Welcome to notes connected to the families of Carrington, Daugherty, DeLong, Pepper, Wilson, Bartholomew & Enke. This blogsite is an offshoot of Prairie Roots - a quarterly family newsletter sent to 120 households by Judy Hostvet Paulson.

Tuesday, March 10, 2009

Tuttles in Carrington History - Part 4



The Tuttle family is simply too fascinating to at least do a general run-through of, without interruptions.

With a bit of help from the Family Tree program, I've found out that Jonathan Edwards is my 2nd cousin 8 x removed. That's him in the above picture. His father, Timothy Edwards, is the nephew of my 8th great grandfather, John Tuttle. Lucius Carrington is the 5th great grandson of John.

Jonathan Edwards was born 1703 and died March 28, 1758. He married Sarah Pierpont. The Encyclopedia Britannica describes him as "the most distinguished metaphysician and divine of America." John Fisk says; "Jonathan Edwards was one of the wonders of the world, probably the greatest intelligence that the Western Hemisphere had yet seen." He was capable in his sermons of producing "so great pain to the quick sensibilities of his hearers that during his discourses the house would be filled with weeping and wailing auditors; on one occasion another minister present is said to have cried out in his agony, 'Oh! Mr. Edwards! Is God not a God of mercy?'

This celebrated preacher succeeded his son-in-law, the elder Aaron Burr, as President of Princeton College. Mr. Edwards held the position scarcely a month, dying while undergoing innoculation for the smallpox. His descendents went on to become influential ministers, college presidents, financiers, surgeons and judges. Jonathan's grandson was Aaron Burr, the Vice President under Jefferson.

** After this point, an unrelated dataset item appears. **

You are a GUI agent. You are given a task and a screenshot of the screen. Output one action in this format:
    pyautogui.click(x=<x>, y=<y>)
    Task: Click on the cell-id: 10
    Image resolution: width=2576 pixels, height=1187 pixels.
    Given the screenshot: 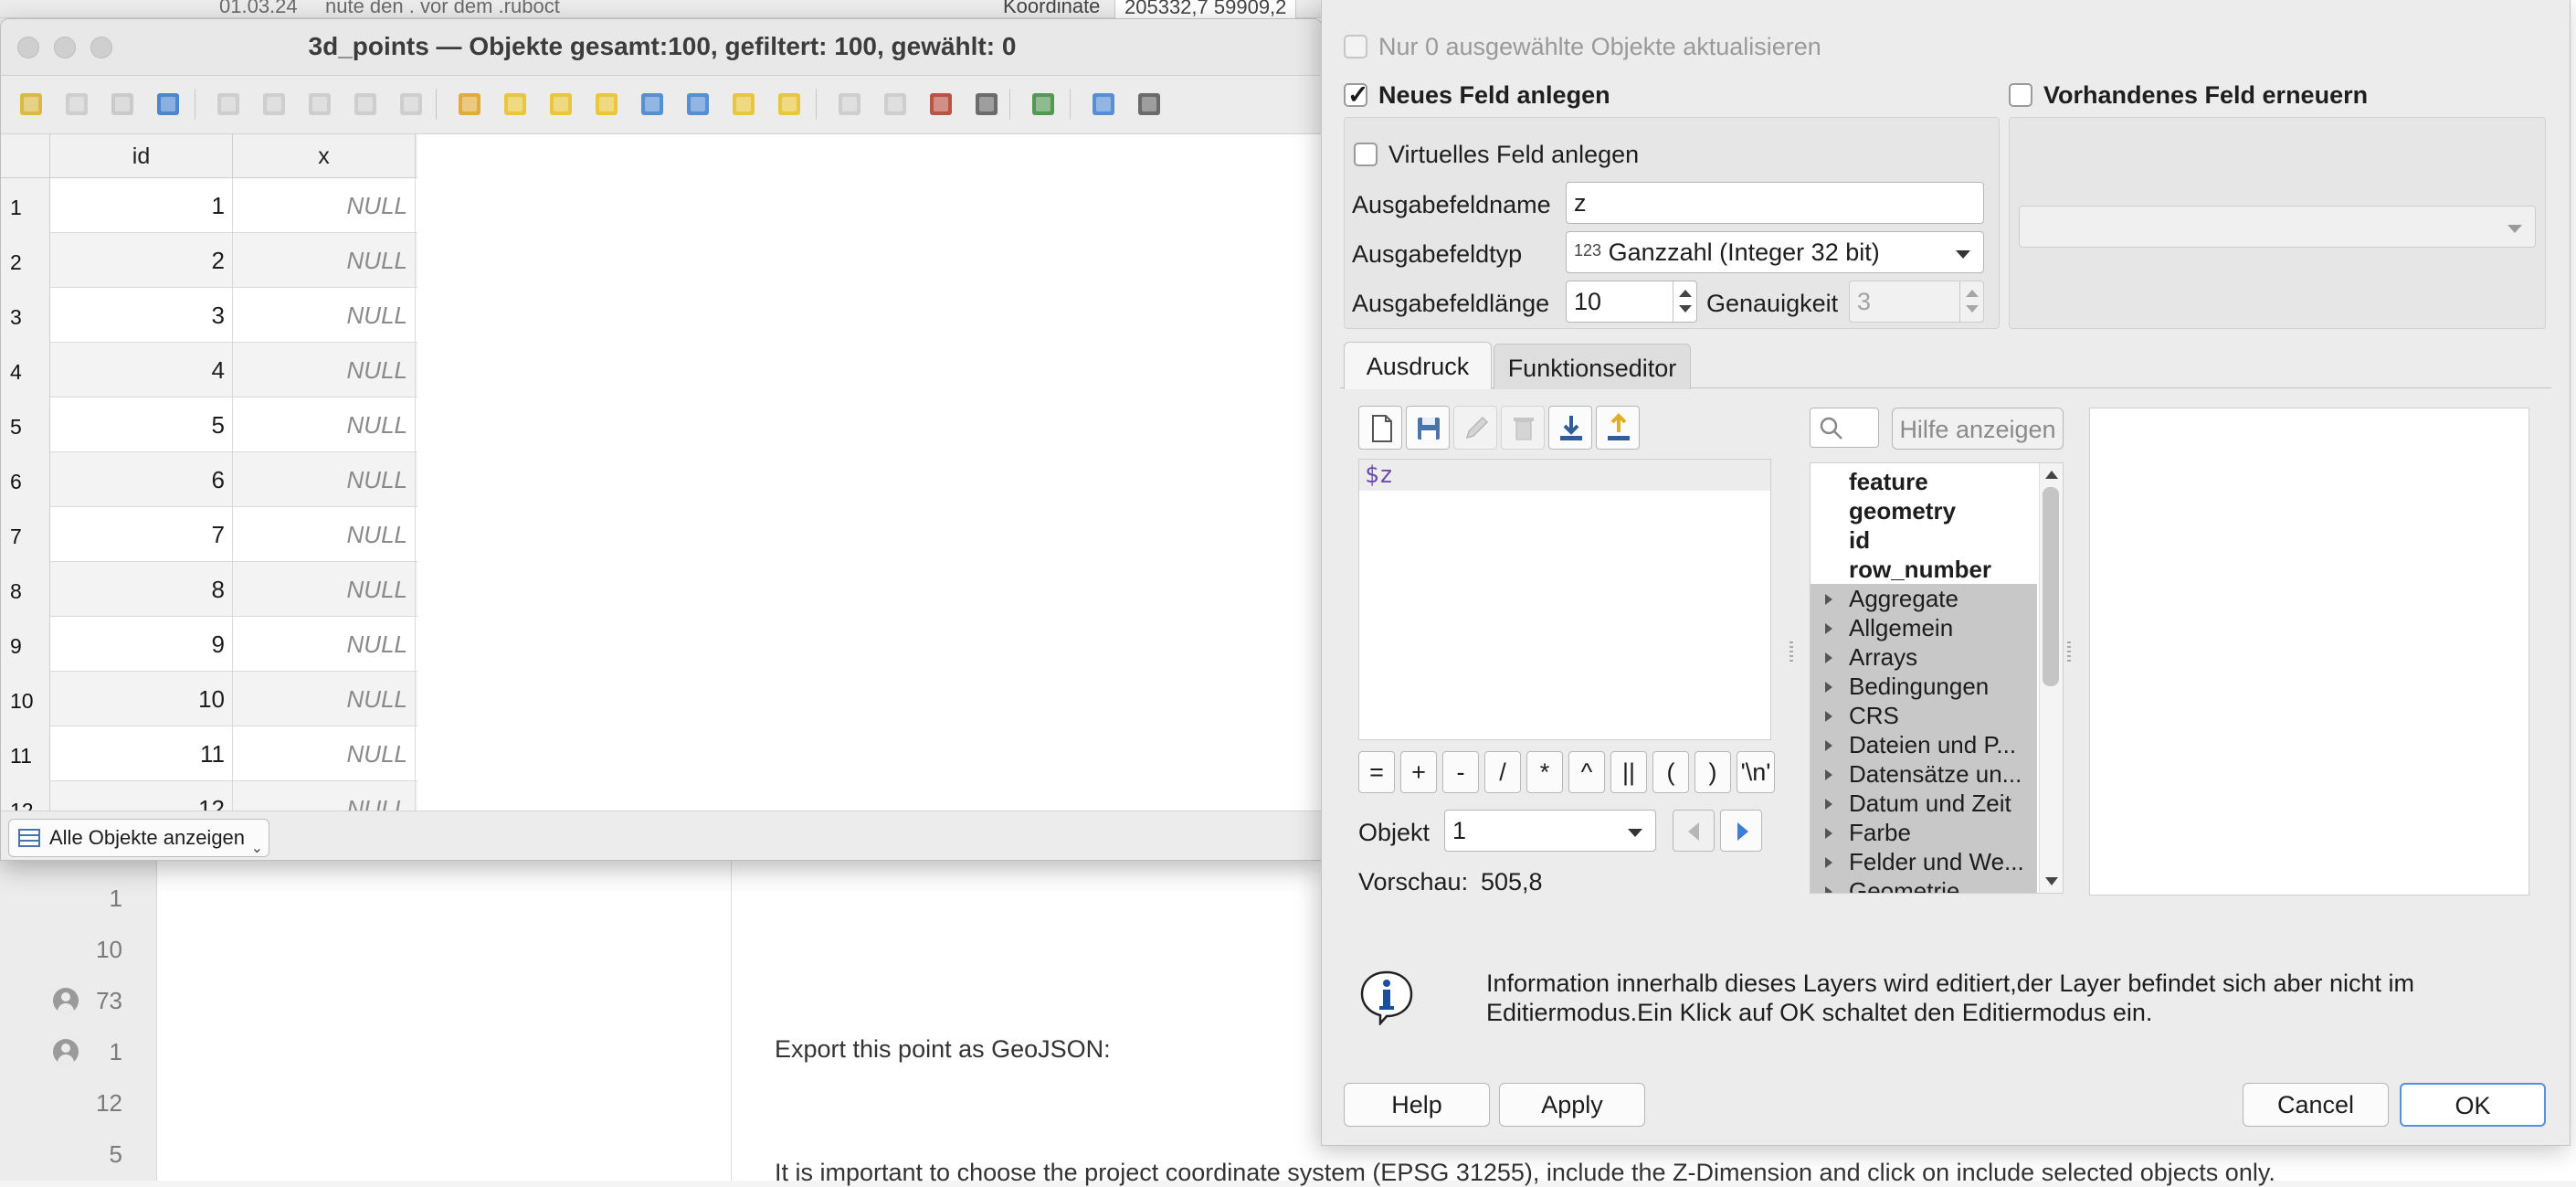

It was Jonathan's daughter Esther that married Rev. Aaron Burr, Sr. "She exceeded most of her sex," writers of the period testify, "in beauty of her person as well as her behaviour and conversation...Her genius was more than common...She possessed an uncommon degree of wit and vivacity, which yet was consistent with pleasanness and good nature...In short, she seemed to please one of Dr. Burr's tastes in character, in whom she was exceedingly happy. Her religion did not cast a loom over her mind and made her cheerful and happy, and rendered the thought of death transporting." She died of smallpox (1758) soon after her husband's death, leaving two young orphans, Aaron and Sally Burr...my 4th cousins 6x removed.

Esther's brother Timothy was only twenty years old when their parents both died, and he became, as the eldest son, the guardian and head of a family of eight, half of them under sixteen, among them Pierpont Edwards, aged five, and Aaron Burr, his nephew, aged two. He married within two years and began to have a family of his own. Timothy became a judege and one of the conspicuous figures in Edward Bellamy's Novel The Duke of Stockbridge. Fascinating!

I need to end with a quote concerning the youngest child of Rev. Jonathan Edwards, Pierpont. "Pierpont Edwards became a brilliant, eccentric, and licentious Connecticut lawyer and jurist, a rank prototype of talented immorality which was only too closely imitated by his nephew, Aaron Burr, with whom he was at one time quite intimate."